- _EXERCISE OBJECTIVE_:
Write out again, exactly, the lines below starting at the one with "Cars (349, 287)" and ending at the one with "Technology (358, 527)".
### MATERIAL FOR THE TASK ###
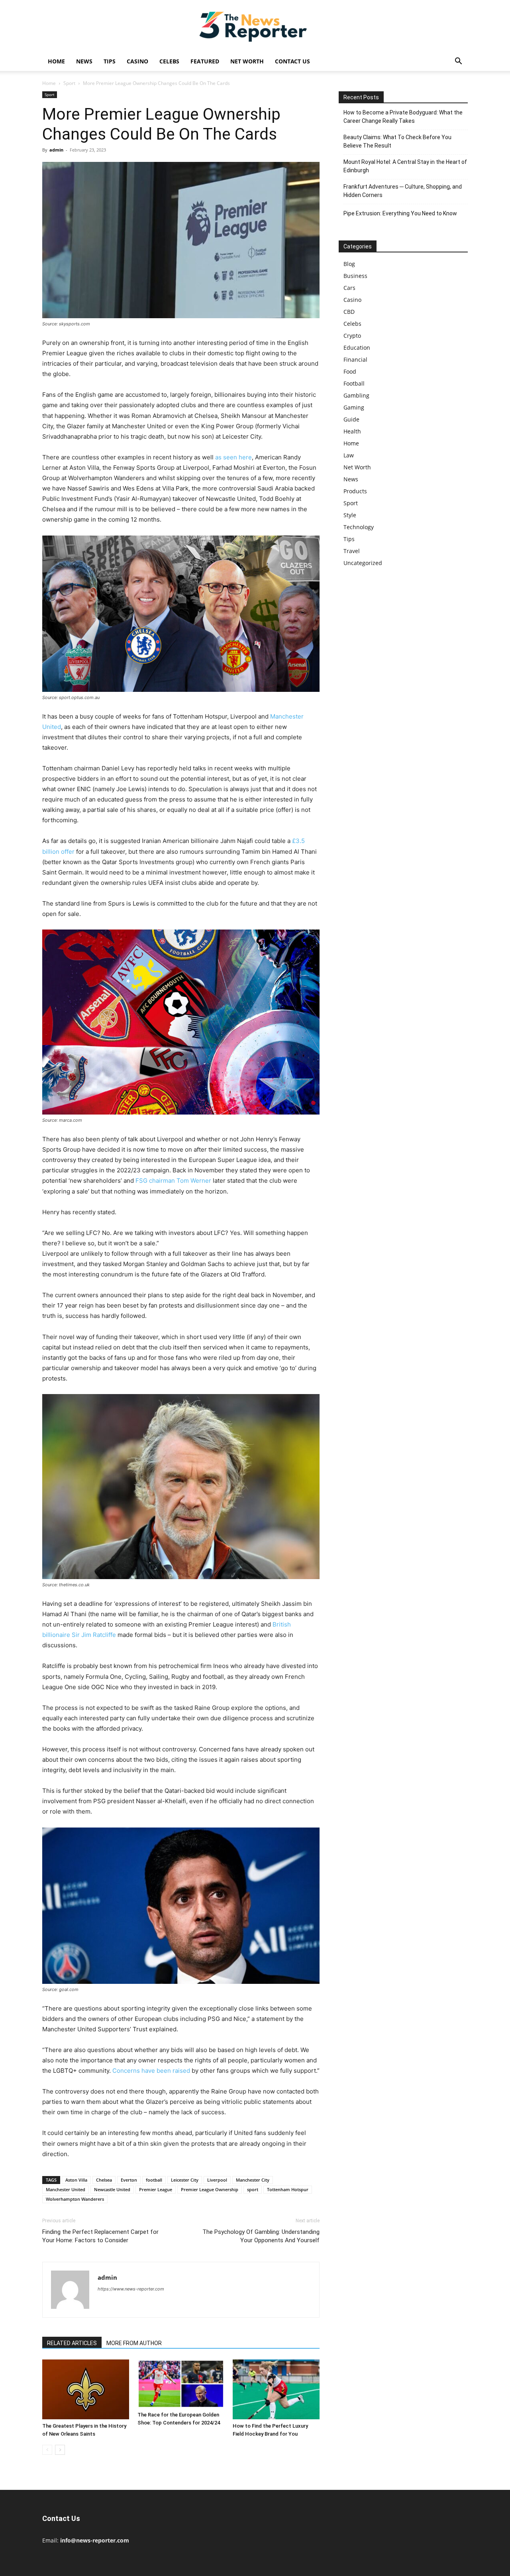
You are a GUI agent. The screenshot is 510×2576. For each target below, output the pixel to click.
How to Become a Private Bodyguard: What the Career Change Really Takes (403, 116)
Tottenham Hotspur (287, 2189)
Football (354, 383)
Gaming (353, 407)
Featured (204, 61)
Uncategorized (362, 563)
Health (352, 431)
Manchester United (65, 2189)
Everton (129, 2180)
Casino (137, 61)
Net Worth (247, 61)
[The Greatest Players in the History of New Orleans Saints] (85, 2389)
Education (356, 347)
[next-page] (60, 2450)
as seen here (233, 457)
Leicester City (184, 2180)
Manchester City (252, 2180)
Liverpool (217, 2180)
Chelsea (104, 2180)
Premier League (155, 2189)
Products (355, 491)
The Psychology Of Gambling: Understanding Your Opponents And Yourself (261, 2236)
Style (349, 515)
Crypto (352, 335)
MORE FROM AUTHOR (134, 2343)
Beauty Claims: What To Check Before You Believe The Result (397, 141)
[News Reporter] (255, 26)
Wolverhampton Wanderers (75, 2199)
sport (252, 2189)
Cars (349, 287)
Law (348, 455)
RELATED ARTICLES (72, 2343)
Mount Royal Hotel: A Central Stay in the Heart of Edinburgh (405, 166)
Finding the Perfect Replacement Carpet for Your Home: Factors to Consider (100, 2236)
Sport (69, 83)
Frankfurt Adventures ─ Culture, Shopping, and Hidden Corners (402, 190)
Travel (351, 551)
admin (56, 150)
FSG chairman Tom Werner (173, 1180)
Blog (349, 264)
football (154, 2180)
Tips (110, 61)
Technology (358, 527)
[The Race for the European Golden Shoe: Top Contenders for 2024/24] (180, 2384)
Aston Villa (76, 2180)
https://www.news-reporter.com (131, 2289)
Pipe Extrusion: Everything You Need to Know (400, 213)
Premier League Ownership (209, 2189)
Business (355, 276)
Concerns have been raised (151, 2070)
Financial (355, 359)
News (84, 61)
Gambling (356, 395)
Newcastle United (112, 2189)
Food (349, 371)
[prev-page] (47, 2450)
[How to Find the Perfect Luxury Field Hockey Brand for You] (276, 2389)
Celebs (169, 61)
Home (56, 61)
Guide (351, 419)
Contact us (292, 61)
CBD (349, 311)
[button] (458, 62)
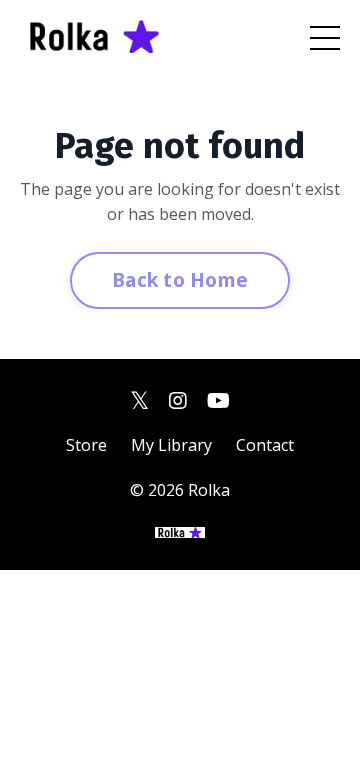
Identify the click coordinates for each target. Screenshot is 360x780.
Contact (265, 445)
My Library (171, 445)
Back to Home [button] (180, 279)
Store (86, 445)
###
### MATERIAL FOR THE TASK ###
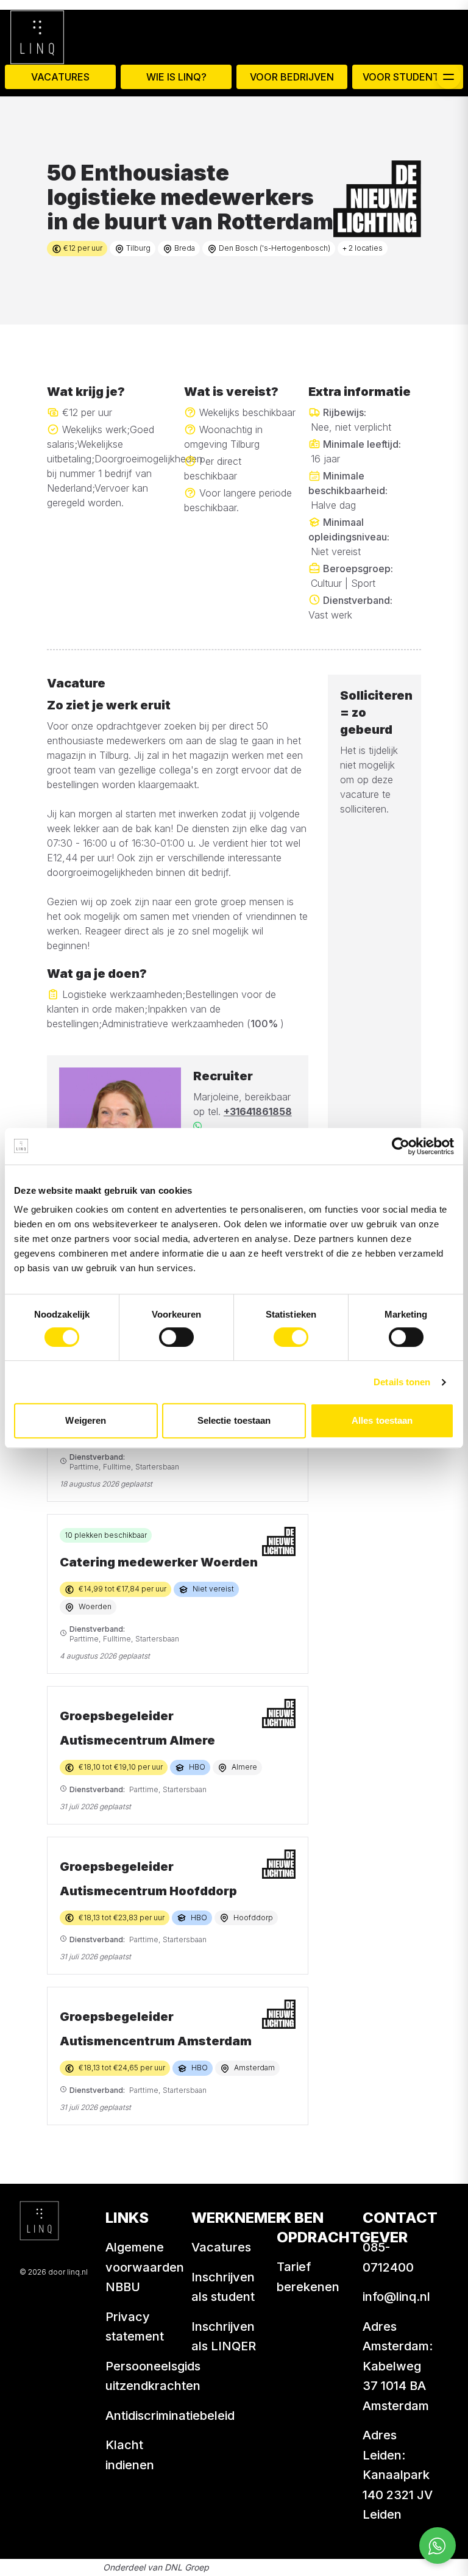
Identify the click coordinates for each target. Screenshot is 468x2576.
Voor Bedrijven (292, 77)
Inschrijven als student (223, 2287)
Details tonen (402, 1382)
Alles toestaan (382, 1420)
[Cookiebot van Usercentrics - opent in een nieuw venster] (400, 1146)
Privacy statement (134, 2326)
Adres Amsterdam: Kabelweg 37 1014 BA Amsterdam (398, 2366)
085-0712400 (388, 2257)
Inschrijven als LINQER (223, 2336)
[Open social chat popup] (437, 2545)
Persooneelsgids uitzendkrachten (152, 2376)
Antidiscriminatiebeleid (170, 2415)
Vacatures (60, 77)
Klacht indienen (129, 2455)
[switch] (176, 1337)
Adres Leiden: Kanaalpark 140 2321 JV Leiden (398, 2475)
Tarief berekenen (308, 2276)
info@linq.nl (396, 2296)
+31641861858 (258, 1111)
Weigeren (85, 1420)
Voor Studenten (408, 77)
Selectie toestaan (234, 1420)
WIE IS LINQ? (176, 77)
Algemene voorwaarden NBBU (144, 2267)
###
### MATERIAL FOR THE TASK ###
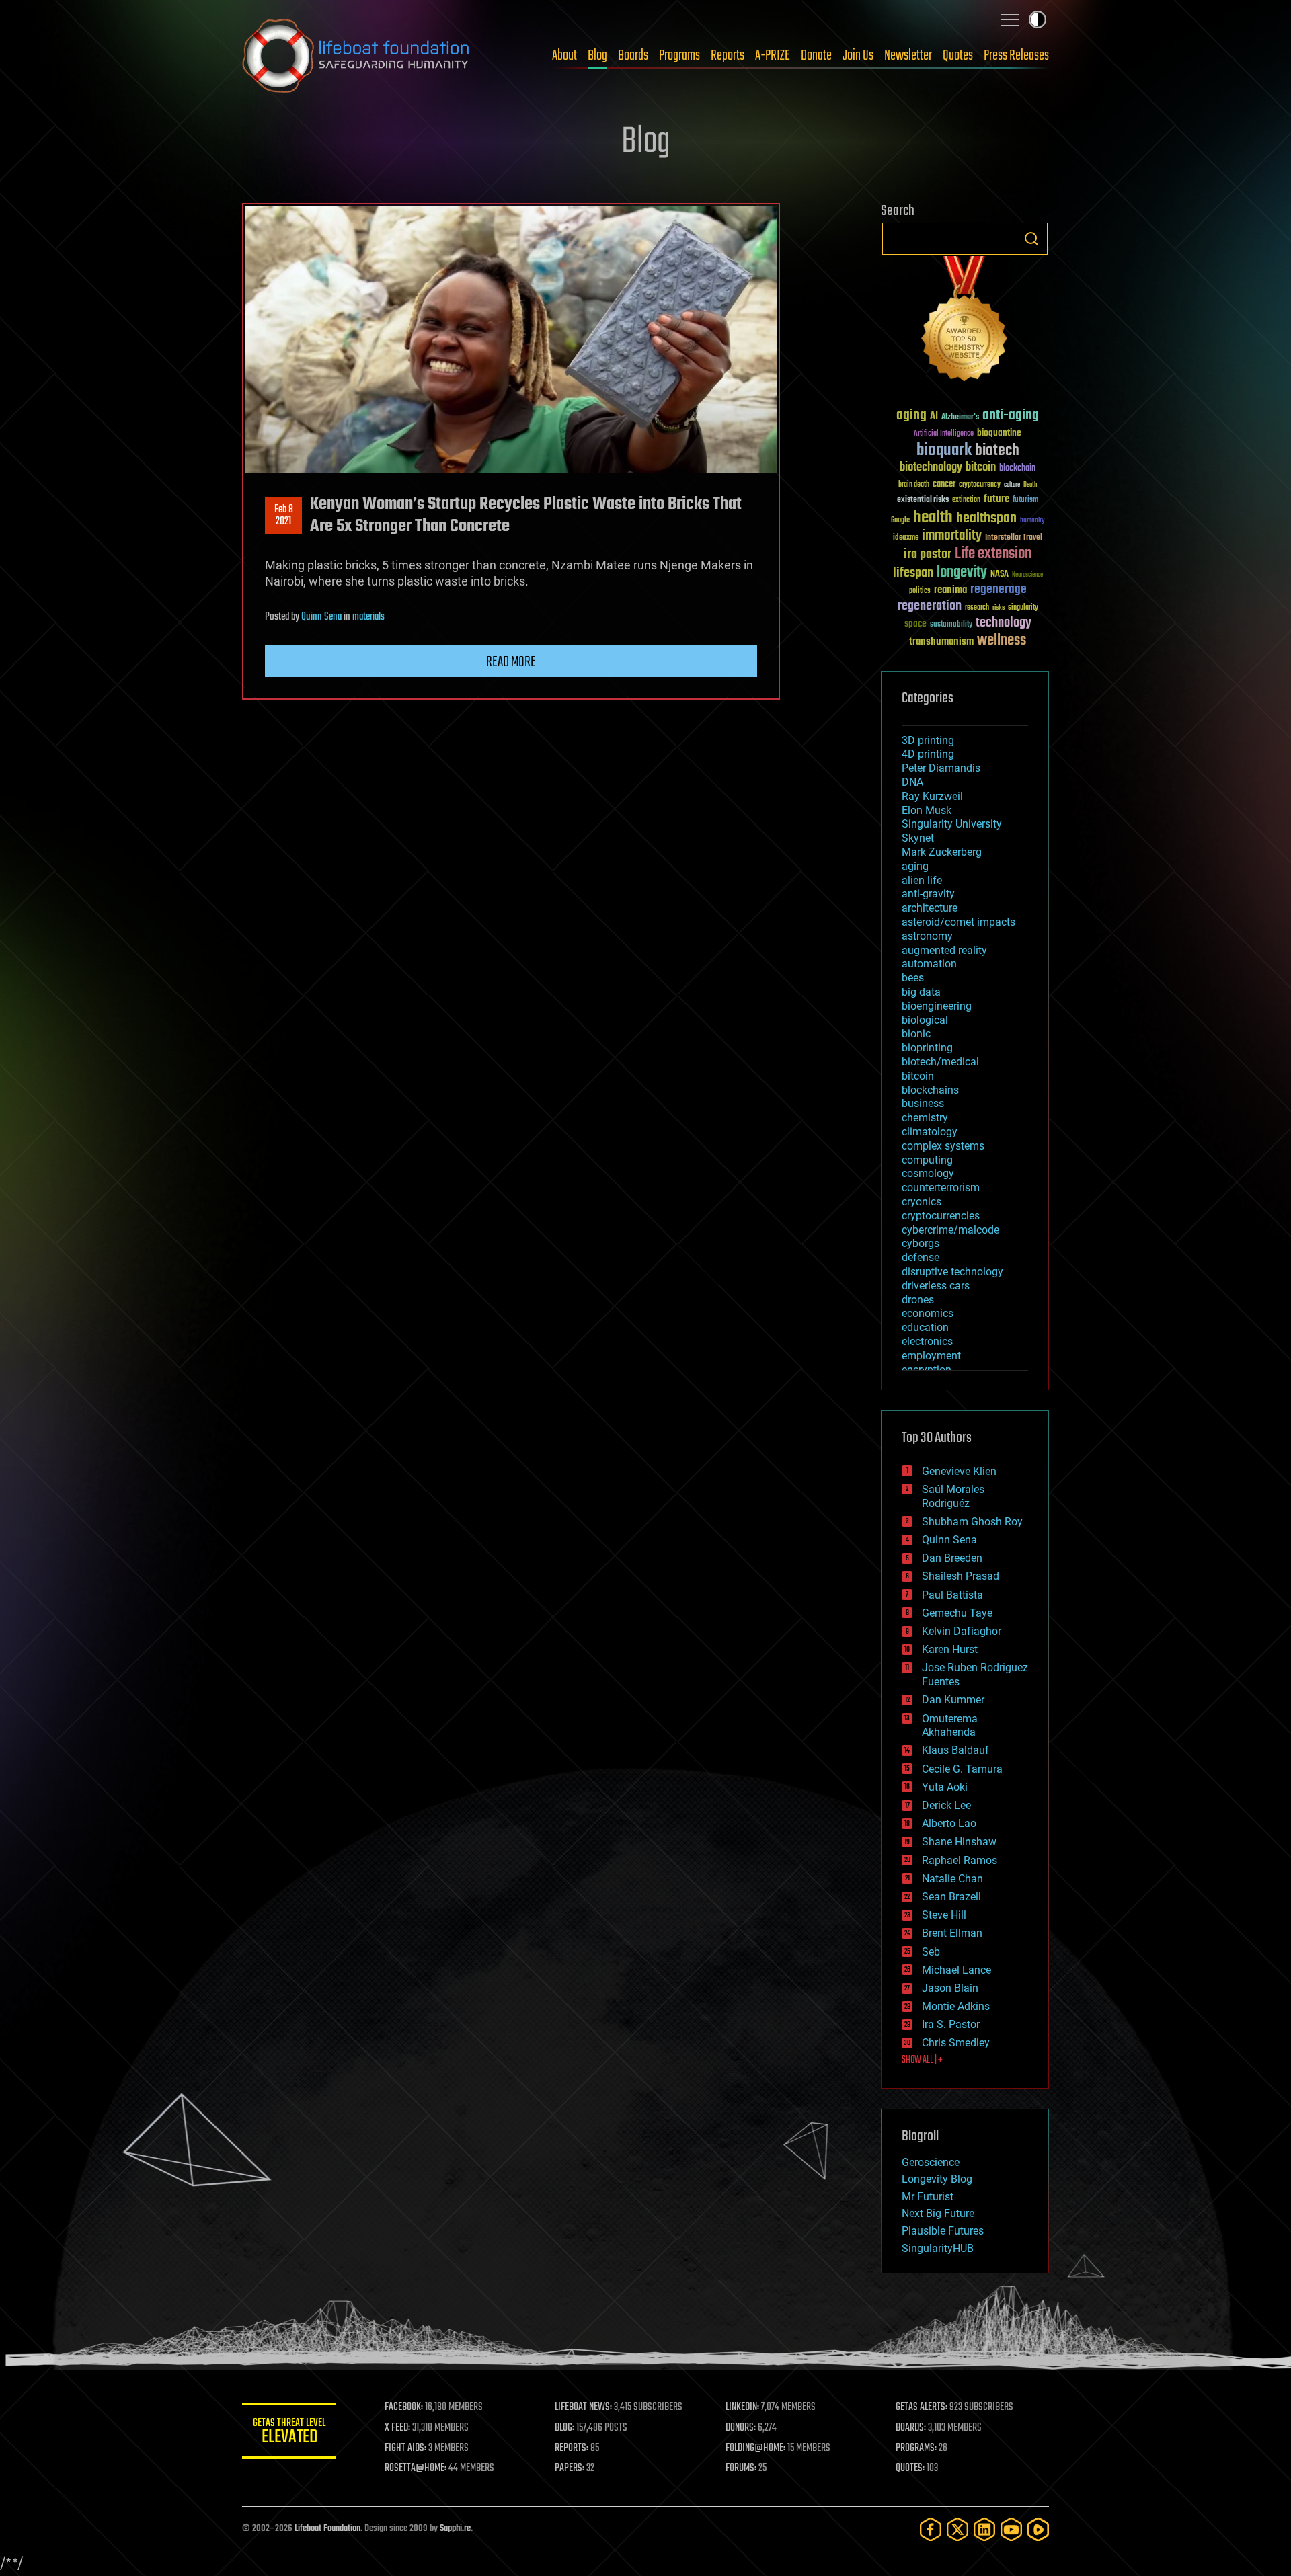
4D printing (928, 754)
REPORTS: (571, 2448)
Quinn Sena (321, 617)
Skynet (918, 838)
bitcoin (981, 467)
###
- _RESPONSE TO THE EXERCISE_:
Cars (349, 287)
Law (348, 455)
RELATED ARTICLES (72, 2343)
Mount Royal Hotel: A Central Stay in the Heart of Edinburgh (405, 166)
Finding the Perfect Replacement Carpet for Your Home: Factors to Consider (100, 2236)
Sport (69, 83)
Frankfurt Adventures ─ Culture, Shopping, and Hidden Corners (402, 190)
Travel (351, 551)
admin (56, 150)
FSG chairman Tom Werner (173, 1180)
Blog (349, 264)
football (154, 2180)
Tips (110, 61)
Technology (358, 527)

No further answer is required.